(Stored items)

+===+

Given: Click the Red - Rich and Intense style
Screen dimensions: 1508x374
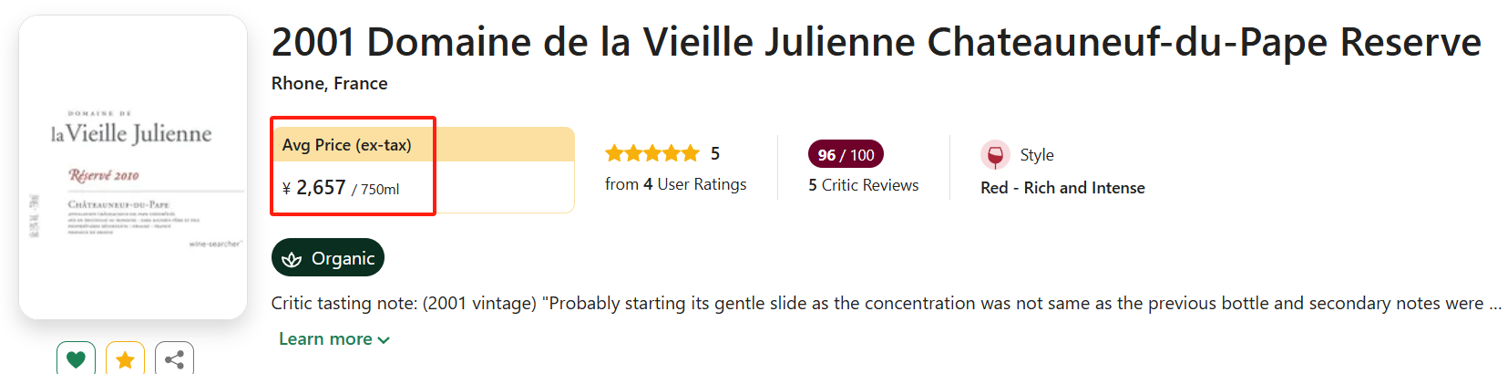Looking at the screenshot, I should click(1062, 188).
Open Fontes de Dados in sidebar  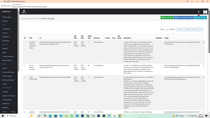8,57
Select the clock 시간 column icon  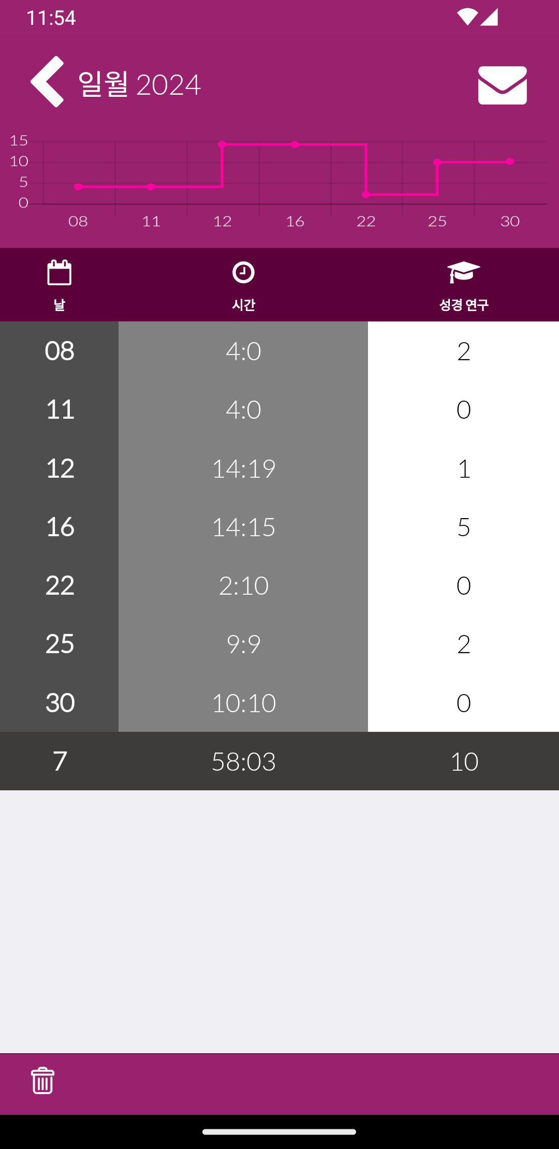pyautogui.click(x=243, y=272)
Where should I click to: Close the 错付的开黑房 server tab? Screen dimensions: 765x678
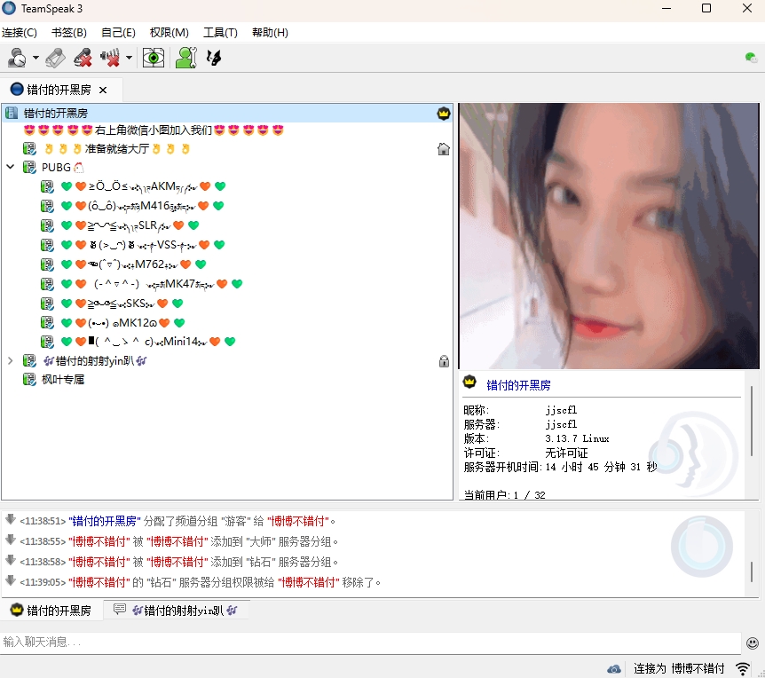tap(103, 90)
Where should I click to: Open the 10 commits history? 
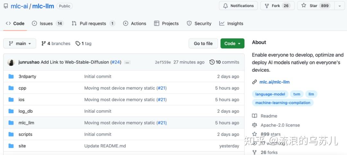click(224, 62)
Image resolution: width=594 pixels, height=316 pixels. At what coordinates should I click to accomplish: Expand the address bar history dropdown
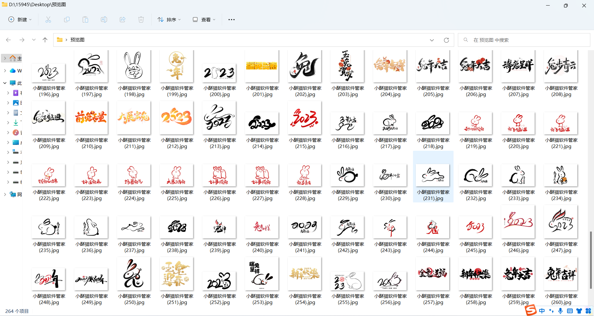[x=432, y=40]
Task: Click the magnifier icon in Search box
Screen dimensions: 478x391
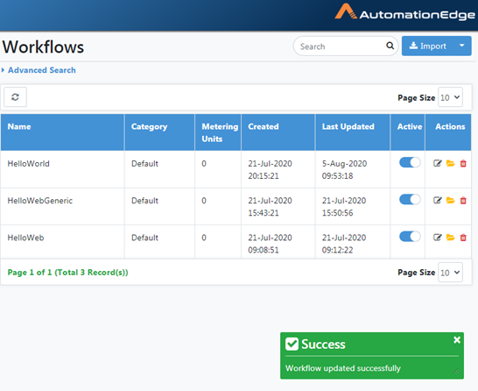Action: click(390, 46)
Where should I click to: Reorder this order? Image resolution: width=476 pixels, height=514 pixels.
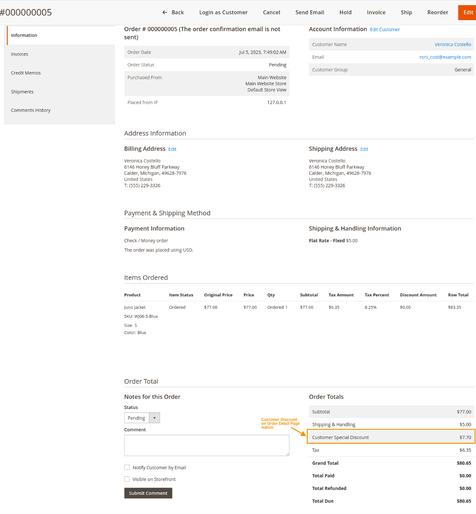[x=437, y=12]
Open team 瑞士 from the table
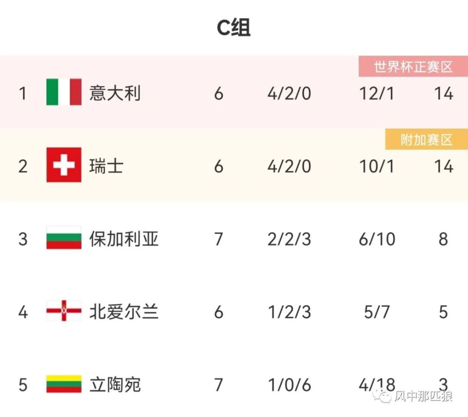 106,166
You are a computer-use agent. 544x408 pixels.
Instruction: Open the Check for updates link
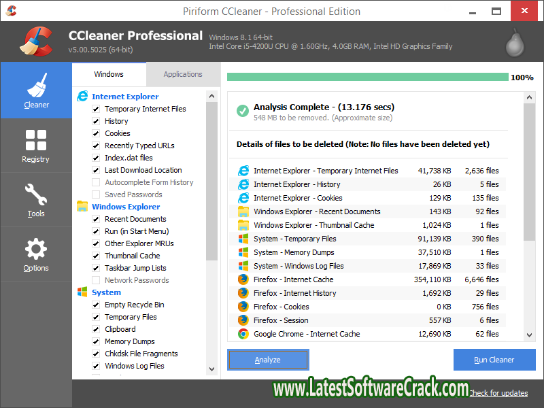coord(498,393)
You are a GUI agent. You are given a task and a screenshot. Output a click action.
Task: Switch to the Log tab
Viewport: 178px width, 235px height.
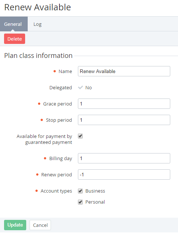[38, 24]
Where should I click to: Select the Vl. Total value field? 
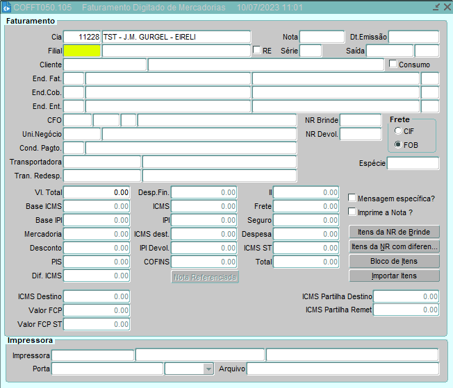(x=97, y=192)
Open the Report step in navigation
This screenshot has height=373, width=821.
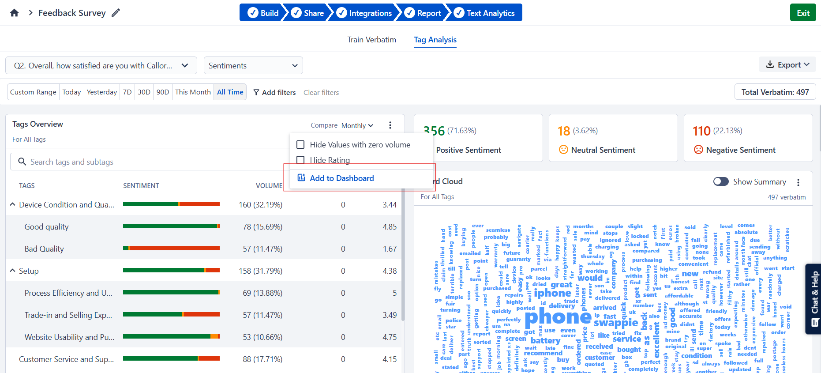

+===+

EXERCISE AIM:
Find the line with "Task: Switch to the Log tab". Reproduce it and every line after it through the last line above exactly, leaving out the pictures.

RESULT FOR THIS EXERCISE:
Task: Switch to the Log tab
Viewport: 178px width, 235px height.
[38, 24]
Where should I click to: Select the Vl. Total value field? 
(x=97, y=192)
Open the Report step in navigation
This screenshot has height=373, width=821.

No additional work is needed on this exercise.